Near the Thai–Cambodian frontier in 1977, a Thai border patrolman crouches in a rough, grassy field beside the small body of a child. His uniform—creased shirt, insignia, name patch in Thai script, and a brimmed hat—anchors the scene in official duty, yet his posture reads as quiet shock rather than routine procedure. Another pair of boots stands nearby, emphasizing that this was discovered and documented in the midst of patrol work, not in a controlled setting.

The title’s reference to Khmer Rouge soldiers places the photograph within the brutal spillover of Cambodia’s civil wars, when violence, displacement, and fear seeped across borders. Straw and churned earth form a bleak backdrop, and the child’s stillness makes the landscape feel suddenly intimate and unforgiving. Nothing in the frame offers context beyond the immediate tragedy—no buildings, no crowd—only the stark encounter between a state agent and a victim who never reached safety.
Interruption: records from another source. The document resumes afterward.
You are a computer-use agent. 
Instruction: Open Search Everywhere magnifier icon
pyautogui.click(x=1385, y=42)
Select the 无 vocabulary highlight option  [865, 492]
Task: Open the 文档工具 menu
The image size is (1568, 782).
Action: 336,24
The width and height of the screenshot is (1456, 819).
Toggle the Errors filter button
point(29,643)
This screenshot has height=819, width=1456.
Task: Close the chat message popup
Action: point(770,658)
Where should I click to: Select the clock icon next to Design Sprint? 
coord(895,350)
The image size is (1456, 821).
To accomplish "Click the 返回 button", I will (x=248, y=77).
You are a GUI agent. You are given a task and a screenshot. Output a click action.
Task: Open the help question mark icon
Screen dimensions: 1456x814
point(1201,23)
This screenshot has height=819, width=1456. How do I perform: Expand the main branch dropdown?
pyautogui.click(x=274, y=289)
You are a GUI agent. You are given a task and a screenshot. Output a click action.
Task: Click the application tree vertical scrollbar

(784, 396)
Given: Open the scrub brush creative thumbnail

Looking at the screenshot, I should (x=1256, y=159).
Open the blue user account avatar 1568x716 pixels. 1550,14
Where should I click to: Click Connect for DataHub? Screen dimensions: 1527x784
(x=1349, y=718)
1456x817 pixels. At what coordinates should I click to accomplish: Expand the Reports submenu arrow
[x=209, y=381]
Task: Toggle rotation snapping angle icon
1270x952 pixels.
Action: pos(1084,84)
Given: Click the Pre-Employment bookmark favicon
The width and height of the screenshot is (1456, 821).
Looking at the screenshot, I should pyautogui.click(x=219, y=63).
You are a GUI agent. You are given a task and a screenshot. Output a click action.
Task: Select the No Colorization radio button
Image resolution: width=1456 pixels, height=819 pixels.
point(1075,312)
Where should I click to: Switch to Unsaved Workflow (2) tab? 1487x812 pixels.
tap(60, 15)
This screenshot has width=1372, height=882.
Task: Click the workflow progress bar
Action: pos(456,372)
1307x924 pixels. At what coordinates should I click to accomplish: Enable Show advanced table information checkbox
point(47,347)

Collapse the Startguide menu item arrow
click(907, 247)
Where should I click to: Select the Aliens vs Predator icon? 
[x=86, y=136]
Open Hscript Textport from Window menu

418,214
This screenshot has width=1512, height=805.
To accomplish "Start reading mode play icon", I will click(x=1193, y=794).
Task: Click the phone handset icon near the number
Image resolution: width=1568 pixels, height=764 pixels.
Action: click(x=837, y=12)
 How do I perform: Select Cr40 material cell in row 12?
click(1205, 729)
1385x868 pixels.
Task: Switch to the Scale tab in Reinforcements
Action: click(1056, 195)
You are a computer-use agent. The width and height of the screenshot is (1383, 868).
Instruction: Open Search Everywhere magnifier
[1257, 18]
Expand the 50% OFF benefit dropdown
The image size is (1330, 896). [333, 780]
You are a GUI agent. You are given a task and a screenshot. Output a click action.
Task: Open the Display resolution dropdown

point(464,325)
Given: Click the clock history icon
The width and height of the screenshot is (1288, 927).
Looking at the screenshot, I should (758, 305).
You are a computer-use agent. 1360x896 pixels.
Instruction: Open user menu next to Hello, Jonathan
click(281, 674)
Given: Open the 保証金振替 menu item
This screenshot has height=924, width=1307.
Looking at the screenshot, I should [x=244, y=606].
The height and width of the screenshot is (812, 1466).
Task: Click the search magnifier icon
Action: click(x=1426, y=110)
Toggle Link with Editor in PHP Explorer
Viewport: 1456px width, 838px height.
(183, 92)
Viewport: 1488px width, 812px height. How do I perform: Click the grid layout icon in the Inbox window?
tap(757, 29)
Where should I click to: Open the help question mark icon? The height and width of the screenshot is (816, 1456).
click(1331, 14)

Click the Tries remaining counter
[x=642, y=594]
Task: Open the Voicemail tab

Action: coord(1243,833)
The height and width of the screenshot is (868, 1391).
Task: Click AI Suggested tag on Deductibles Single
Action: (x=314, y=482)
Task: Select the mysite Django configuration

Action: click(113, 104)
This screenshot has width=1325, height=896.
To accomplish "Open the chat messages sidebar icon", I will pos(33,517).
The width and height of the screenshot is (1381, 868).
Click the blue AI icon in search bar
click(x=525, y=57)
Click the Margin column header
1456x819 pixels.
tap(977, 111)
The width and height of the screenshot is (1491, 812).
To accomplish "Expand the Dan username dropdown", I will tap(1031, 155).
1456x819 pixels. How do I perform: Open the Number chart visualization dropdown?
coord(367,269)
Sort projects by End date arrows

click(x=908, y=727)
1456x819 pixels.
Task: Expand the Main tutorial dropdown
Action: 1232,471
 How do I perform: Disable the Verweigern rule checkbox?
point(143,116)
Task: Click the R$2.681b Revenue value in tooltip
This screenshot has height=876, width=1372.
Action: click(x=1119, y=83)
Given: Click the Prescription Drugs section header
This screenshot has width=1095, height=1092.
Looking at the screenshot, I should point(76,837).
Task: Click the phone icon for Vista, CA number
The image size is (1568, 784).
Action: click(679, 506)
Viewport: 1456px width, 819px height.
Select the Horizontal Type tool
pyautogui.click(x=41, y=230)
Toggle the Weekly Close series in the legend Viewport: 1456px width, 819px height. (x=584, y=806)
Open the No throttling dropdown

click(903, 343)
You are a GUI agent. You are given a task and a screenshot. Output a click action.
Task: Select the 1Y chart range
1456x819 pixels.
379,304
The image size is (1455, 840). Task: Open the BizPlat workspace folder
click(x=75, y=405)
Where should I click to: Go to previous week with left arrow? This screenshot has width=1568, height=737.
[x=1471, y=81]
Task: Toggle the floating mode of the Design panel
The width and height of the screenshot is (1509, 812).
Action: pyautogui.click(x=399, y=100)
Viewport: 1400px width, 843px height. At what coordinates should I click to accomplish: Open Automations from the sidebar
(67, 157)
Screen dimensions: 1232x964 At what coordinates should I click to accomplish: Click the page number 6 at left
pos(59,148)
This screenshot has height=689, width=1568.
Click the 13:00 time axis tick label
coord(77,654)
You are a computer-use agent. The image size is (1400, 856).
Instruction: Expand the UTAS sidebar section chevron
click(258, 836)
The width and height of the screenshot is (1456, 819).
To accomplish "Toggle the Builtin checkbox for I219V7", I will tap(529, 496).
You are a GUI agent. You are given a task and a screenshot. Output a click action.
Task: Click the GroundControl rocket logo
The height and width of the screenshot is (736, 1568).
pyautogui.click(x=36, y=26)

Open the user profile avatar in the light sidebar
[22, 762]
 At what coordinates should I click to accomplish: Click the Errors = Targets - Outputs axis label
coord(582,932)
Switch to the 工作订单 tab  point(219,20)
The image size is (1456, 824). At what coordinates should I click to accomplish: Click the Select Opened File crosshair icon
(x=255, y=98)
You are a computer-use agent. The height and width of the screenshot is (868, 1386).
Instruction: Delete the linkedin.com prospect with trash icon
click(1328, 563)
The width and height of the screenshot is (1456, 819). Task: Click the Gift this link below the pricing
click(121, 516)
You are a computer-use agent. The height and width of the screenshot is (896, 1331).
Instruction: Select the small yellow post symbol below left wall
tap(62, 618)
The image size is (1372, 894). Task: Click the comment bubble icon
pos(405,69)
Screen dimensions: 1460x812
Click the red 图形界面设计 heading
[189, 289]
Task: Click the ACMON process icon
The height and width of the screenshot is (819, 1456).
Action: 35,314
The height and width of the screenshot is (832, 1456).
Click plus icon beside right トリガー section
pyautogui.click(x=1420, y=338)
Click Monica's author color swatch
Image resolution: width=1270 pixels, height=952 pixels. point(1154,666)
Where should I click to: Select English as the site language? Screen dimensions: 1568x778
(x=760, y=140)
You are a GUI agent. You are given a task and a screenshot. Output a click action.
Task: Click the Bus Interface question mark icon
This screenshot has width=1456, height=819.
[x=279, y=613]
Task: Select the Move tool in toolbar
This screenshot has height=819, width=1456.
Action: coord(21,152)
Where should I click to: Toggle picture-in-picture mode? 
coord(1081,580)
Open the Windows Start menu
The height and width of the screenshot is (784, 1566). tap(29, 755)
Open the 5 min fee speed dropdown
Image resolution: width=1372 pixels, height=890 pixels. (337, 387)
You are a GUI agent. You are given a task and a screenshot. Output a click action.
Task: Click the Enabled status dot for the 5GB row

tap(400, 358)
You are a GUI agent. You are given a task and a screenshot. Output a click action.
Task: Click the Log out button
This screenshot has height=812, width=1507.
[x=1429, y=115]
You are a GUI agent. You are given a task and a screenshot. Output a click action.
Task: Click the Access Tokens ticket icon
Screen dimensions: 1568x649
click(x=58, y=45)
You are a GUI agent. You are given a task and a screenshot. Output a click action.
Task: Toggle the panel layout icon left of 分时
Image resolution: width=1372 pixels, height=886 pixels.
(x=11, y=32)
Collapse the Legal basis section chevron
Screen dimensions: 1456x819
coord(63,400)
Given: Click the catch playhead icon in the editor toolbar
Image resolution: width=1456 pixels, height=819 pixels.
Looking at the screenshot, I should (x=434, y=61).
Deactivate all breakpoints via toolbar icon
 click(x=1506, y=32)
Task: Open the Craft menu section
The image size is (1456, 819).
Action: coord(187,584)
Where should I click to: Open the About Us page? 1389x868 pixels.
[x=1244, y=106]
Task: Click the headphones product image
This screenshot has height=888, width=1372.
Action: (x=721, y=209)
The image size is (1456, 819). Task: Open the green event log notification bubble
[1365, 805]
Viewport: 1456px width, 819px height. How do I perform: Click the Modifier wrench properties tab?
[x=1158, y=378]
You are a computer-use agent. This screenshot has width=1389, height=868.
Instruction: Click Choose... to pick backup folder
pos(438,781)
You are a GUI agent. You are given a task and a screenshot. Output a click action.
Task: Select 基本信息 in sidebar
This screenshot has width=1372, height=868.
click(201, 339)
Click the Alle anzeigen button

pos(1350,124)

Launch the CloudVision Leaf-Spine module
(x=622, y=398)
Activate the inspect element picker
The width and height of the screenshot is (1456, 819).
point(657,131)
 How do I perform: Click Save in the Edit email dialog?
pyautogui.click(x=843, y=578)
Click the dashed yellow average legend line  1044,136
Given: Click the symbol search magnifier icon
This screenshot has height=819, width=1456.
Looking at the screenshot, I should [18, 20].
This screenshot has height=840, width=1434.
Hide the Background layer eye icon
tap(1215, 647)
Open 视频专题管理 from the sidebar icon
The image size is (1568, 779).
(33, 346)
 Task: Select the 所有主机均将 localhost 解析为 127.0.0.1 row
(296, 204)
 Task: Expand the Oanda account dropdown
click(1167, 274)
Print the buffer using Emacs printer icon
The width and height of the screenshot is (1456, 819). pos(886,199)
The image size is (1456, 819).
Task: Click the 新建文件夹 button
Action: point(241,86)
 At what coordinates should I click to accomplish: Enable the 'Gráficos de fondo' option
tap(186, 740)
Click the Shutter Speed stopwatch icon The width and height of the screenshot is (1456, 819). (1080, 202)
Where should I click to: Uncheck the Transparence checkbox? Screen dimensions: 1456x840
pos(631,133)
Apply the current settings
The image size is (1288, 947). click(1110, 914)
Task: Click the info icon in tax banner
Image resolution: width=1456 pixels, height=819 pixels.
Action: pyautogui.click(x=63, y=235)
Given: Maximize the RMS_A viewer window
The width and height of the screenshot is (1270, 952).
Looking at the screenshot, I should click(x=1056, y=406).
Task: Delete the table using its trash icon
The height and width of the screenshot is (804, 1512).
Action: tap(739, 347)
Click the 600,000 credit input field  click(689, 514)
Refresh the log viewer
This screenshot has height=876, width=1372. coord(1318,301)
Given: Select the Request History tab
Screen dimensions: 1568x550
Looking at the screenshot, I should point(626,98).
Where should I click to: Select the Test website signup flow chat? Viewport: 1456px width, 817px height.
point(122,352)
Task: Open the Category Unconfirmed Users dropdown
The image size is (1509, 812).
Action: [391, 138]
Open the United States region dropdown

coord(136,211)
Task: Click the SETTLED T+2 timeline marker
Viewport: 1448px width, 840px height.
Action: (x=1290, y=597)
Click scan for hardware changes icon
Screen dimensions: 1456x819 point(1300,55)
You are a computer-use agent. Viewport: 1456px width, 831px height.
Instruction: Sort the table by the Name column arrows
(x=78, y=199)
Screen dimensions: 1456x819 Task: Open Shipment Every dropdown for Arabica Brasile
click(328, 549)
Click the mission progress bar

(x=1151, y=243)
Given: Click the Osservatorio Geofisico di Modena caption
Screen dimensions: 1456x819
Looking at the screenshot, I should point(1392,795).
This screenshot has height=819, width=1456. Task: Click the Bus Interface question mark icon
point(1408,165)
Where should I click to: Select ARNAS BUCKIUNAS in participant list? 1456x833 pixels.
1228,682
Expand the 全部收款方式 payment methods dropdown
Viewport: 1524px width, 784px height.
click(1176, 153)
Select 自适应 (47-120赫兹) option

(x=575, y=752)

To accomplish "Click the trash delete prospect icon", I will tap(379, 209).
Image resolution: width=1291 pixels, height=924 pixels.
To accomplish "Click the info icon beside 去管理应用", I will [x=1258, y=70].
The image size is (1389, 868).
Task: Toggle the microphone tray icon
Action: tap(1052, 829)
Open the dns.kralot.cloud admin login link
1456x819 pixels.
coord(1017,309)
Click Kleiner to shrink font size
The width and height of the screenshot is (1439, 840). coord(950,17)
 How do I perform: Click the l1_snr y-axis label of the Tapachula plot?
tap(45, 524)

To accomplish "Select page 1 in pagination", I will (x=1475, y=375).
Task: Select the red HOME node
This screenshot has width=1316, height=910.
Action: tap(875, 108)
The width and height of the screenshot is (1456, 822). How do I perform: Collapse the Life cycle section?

For readers searching the history of Southeast Asia, the Thai border, and the Khmer Rouge era, the image functions as evidence of how political terror reached civilians far from battle lines. It also shows how such events entered the historical record: through uniforms, cameras, and grim scenes collected at the edges of nations. As a WordPress post, this photograph invites careful viewing and sober reflection on the human cost behind headlines about civil war and border conflict in 1970s Thailand and Cambodia.